In the review of the second Brahms concert from the New Zealand Symphony Orchestra, Rosemary included a few paragraphs about Christopher Doig who had died that morning. The concert master had dedicated the concert to his memory.
Concertmaster Vessa-Matti Lepännen spoke to the audience before the conductor entered, dedicating the evening’s concert to the memory of Christopher Doig, who had died that morning. Among his many, many roles in the cultural and sporting life of the nation he was responsible over recent years for Sponsorship and Business Development for the orchestra, based in his beloved home city of Christhcurch.

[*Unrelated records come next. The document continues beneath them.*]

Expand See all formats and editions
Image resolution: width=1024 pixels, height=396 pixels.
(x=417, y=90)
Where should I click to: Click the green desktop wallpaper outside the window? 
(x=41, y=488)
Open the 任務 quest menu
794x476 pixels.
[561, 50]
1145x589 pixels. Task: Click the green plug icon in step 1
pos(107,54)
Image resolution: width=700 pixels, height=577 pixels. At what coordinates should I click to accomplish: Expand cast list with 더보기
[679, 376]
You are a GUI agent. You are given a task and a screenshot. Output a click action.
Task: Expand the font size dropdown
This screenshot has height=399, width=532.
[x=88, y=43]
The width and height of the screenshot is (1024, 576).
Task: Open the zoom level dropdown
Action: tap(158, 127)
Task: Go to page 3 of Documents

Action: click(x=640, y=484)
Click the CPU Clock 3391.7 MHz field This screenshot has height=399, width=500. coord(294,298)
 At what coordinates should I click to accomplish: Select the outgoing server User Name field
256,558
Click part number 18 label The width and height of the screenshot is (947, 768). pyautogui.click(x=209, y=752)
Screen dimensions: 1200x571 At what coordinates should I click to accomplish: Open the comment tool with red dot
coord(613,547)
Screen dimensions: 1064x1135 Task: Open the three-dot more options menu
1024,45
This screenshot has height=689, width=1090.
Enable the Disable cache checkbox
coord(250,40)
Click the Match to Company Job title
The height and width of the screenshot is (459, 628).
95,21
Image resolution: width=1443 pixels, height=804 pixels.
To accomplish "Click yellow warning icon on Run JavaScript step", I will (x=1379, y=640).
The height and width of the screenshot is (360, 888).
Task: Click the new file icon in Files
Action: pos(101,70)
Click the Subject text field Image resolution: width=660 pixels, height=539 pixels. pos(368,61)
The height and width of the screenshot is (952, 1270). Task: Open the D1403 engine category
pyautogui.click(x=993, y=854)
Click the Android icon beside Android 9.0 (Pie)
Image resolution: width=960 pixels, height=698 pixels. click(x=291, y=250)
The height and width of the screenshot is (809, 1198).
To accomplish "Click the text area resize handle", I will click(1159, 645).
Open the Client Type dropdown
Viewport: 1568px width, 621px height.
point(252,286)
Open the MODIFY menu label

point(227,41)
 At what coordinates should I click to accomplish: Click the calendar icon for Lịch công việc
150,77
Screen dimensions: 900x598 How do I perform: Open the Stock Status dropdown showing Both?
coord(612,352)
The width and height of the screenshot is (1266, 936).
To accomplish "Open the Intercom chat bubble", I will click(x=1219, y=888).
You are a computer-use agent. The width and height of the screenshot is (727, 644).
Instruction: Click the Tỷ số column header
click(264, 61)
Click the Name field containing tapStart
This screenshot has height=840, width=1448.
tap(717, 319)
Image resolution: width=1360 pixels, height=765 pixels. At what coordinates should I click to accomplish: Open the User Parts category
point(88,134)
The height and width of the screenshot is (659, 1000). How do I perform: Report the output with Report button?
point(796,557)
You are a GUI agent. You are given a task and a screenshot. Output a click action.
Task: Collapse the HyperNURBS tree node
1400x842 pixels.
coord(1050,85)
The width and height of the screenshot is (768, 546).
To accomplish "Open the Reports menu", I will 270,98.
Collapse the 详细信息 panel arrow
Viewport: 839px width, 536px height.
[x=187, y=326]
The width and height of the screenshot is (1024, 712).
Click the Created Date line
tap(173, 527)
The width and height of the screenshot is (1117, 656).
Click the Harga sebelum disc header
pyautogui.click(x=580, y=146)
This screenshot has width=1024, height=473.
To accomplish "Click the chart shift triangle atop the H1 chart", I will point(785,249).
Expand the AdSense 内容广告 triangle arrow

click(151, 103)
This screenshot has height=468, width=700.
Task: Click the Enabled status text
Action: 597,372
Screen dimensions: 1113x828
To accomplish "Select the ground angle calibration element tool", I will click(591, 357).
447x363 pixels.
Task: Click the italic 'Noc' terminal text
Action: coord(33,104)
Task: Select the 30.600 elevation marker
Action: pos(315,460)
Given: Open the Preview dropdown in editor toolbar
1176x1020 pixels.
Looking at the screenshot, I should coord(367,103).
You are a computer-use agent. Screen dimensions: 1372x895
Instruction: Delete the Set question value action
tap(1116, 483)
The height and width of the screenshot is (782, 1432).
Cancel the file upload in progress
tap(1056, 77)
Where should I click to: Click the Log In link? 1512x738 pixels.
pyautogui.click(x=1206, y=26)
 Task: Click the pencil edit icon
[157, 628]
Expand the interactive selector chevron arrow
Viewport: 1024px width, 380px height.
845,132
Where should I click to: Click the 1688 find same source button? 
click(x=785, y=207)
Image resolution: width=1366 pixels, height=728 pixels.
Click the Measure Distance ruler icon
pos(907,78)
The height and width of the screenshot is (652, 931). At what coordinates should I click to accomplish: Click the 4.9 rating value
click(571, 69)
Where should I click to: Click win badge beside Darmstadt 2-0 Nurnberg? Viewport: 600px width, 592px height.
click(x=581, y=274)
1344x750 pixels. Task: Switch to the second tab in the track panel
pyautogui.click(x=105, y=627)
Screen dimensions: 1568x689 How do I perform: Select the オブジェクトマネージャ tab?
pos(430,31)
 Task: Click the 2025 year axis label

In the last week he had greeted the great tenor Placido Domingo in Christchurch, a trip organised by Doig to raise funds for earthquake victims there.
He announced only days ago a scholarship for young singers – as a superb tenor himself, one of the very best New Zealand has produced, he was always encouraging others musicians, as Lepännen attested.
In Wellington he will be remembered best as the Director of the 1990 New Zealand International Festival of the Arts, and the production in that Festival of Wagner’s Die Meistersinger von Nürnberg, with Sir Donald McIntyre as the principal soloist. His loss to the cultural scene in this country is colossal; the fruits of his labours will live on for a long time.
How appropriate, then, for the concert to commence with the Tragic Overture, by a composer who spent most of his life in Vienna, a city where Chris Doig had been principal tenor at the opera house for a number of years.